TASK DETAILS:
Beginning with the line that contains "Identify the click" in the material below, print each line exactly until the line that contains "Best Deals (51, 326)" has been printed, then stop.

GIVEN RECORDS:
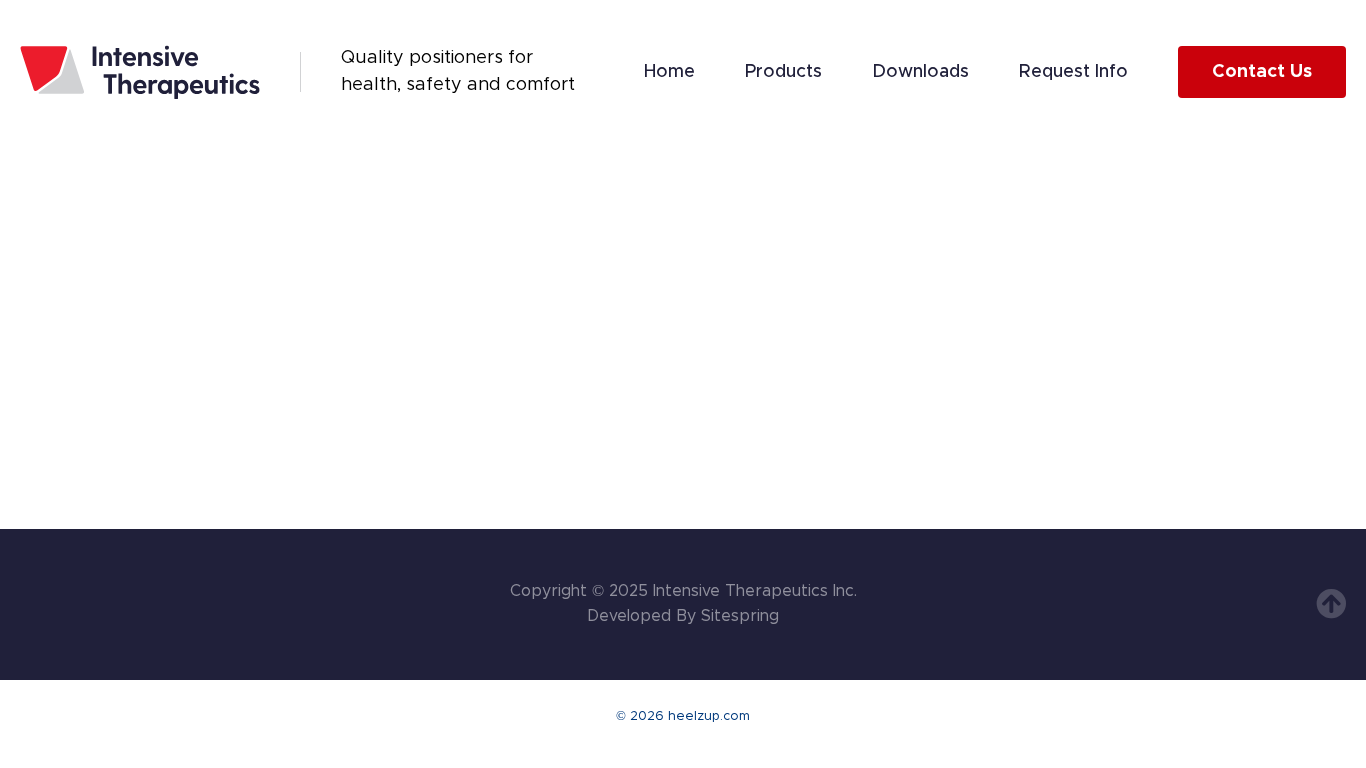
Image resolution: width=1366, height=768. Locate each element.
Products (783, 72)
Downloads (920, 72)
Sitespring (740, 616)
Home (669, 72)
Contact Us (1262, 72)
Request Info (1073, 72)
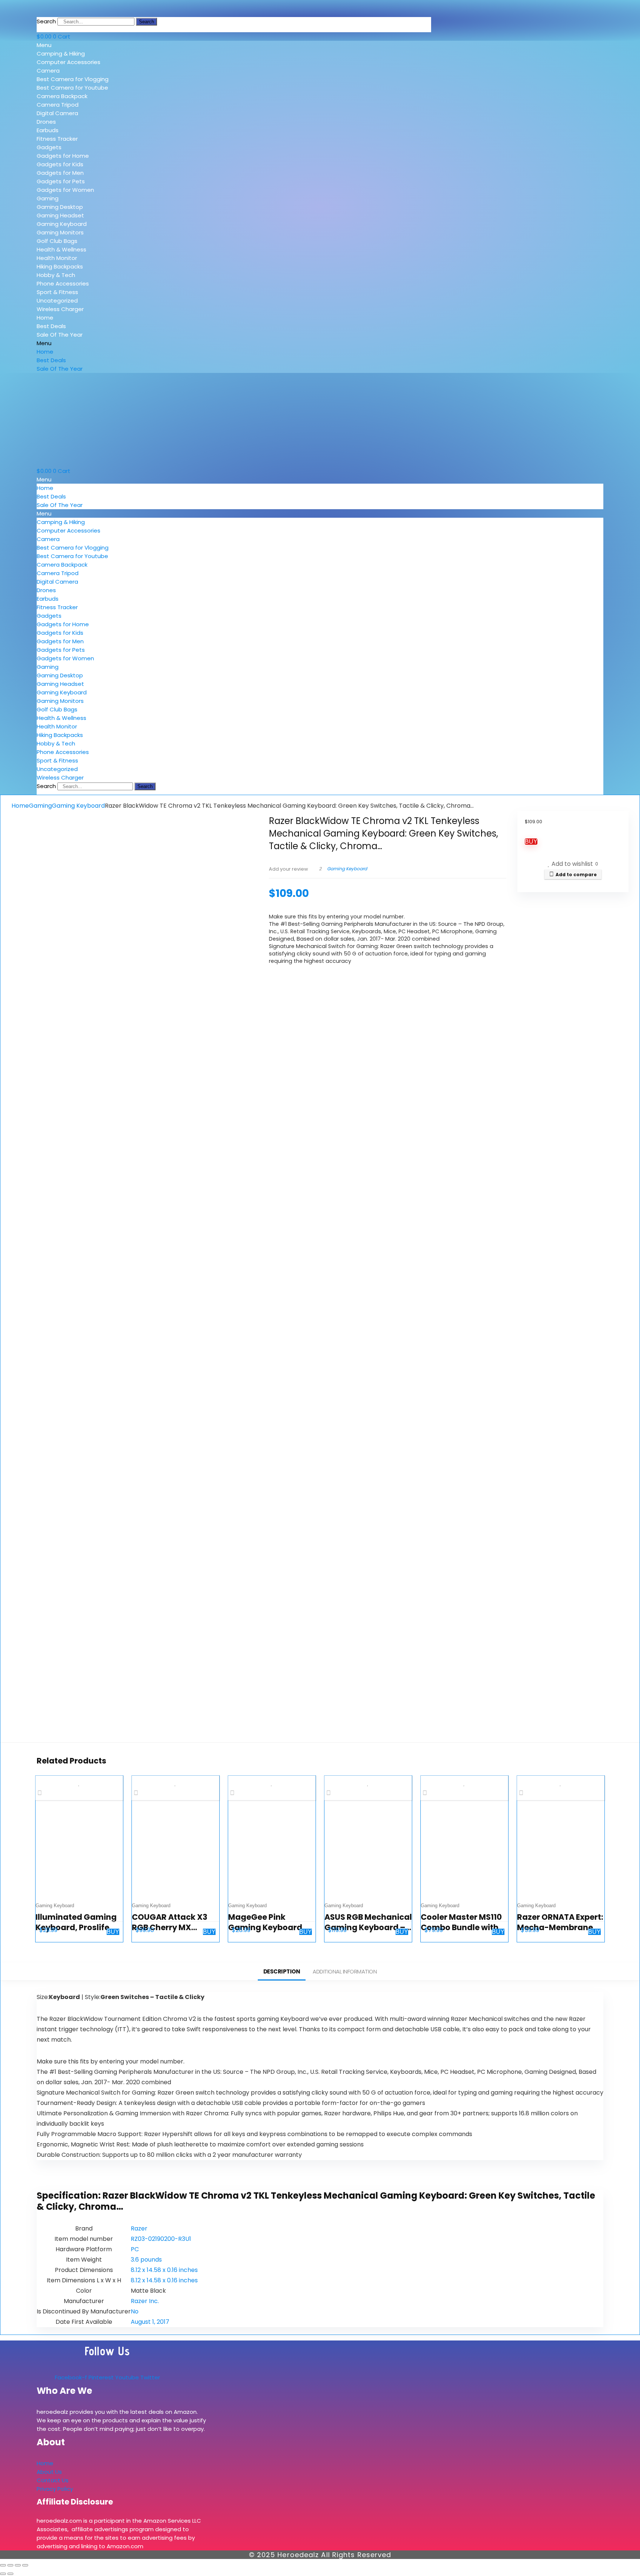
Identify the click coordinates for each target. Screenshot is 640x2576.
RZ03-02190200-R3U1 (161, 2239)
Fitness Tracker (57, 139)
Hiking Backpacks (60, 266)
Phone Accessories (63, 283)
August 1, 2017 (150, 2322)
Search (46, 21)
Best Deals (51, 326)
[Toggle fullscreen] (10, 2565)
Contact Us (53, 2480)
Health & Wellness (61, 249)
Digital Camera (57, 113)
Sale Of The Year (60, 334)
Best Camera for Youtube (72, 87)
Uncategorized (57, 300)
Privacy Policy (55, 2489)
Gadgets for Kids (60, 164)
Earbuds (48, 130)
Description (281, 1971)
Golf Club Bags (57, 241)
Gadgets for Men (60, 173)
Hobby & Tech (56, 275)
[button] (90, 45)
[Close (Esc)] (25, 2565)
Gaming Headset (60, 215)
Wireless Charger (60, 309)
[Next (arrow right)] (10, 2574)
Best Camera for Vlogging (73, 79)
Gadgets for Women (65, 190)
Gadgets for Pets (61, 181)
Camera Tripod (58, 105)
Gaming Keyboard (62, 224)
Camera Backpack (62, 96)
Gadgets (49, 147)
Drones (46, 122)
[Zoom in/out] (3, 2565)
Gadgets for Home (63, 156)
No (135, 2311)
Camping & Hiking (61, 53)
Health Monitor (57, 258)
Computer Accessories (68, 62)
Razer (139, 2228)
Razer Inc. (145, 2301)
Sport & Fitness (57, 292)
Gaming (48, 198)
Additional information (345, 1971)
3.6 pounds (146, 2259)
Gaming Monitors (60, 232)
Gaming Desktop (60, 207)
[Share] (18, 2565)
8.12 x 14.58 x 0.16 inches (164, 2270)
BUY (531, 841)
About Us (49, 2472)
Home (45, 317)
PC (135, 2249)
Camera (48, 70)
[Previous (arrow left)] (3, 2574)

WRITTEN SOLUTION:
Identify the click coordinates for each target. Screenshot is 640x2576.
RZ03-02190200-R3U1 (161, 2239)
Fitness Tracker (57, 139)
Hiking Backpacks (60, 266)
Phone Accessories (63, 283)
August 1, 2017 (150, 2322)
Search (46, 21)
Best Deals (51, 326)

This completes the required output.